“A terrible officiating failure cost a team a trip to the Super Bowl.”
No it didn’t. Most sports are a game of execution. Football definitely is. If you execute every time, you win. If the offense scores on every play. And the defense on every series forces them to three an out or picks off a pass or forces a fumble, they win. Pure and simple, execution.
Mahones threw 2 interceptions and had a 69.0 rating. Weak. The Patriots ran for over 330 yards. And where the Patriots made their only real mistake was trying to milk the clock in the second half and letting KC get close.
Was it a bad call? Yes. Did the officials also miss the helmet hit? Yes. But that one call didn’t decide a game. That was decided in the first half when New England ran up a coastable score even though they got stupid in the second half.
The league and the media is spending a lot of air time trying to find excuses why teams win or lose. The officials are always an easy one to justify the player aura and to also justify their absurd salaries. Blaming the officials protects the failures of the players so it puts butts in the seats. The league has been doing it for years.
rwood
The earlier non-call would have been a 3rd down conversion for the Saints.

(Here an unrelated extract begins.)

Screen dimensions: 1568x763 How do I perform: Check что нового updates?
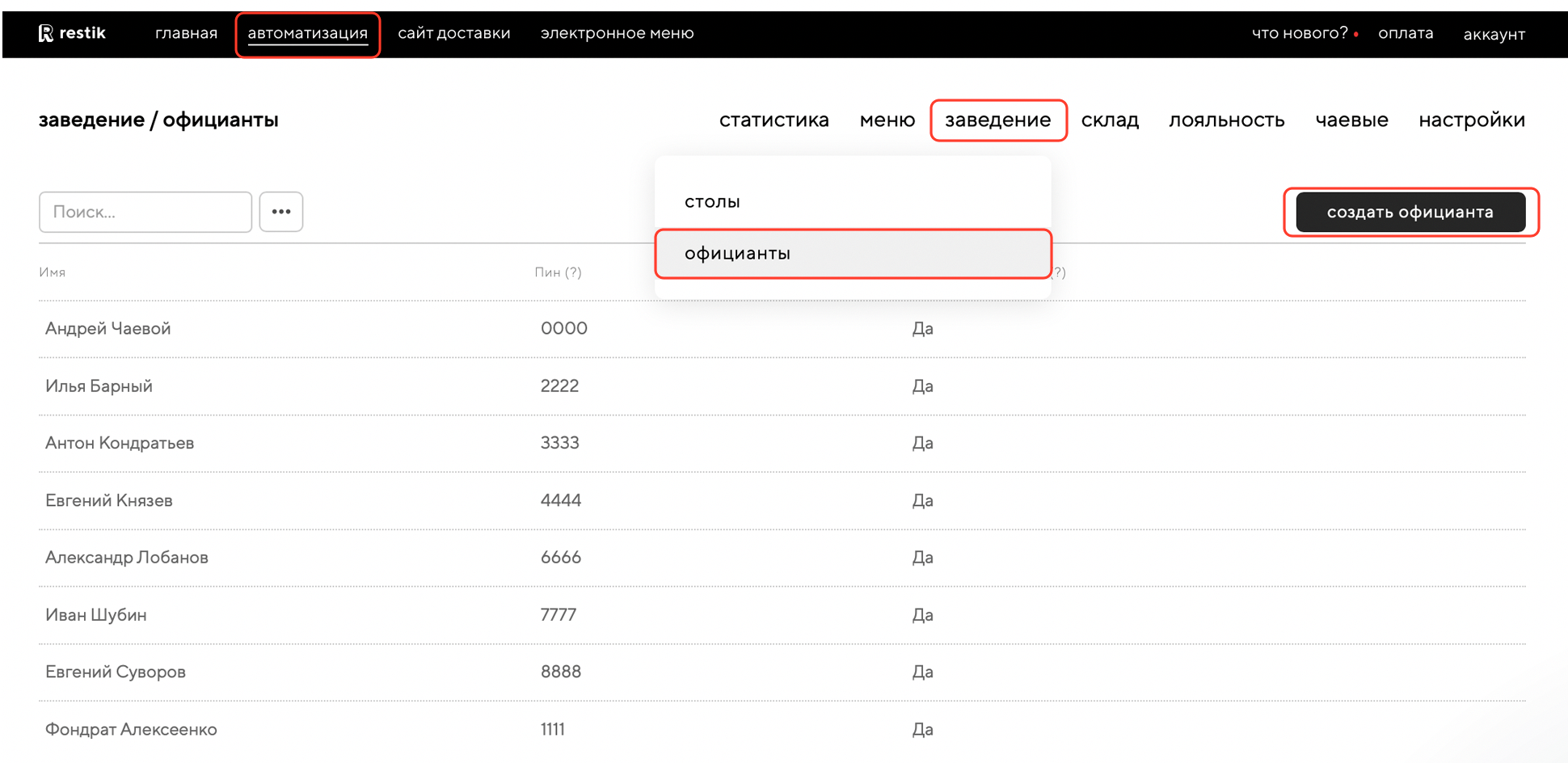point(1299,33)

Watching with a room of Rams fans, everyone did agree that should have been a call. We are glad to see the Rams going, but we hate the asterisk.
And in the NHL they do hit up HQ in Toronto on plays, and it really doesnt take that much time off the game. Its pretty quick and I havent seen anything as radically dead wrong as this call.
I think the NFL Competition Committee may allow for a additional challenge flag with no restrictions on type of challenge in the last 90 seconds of each half.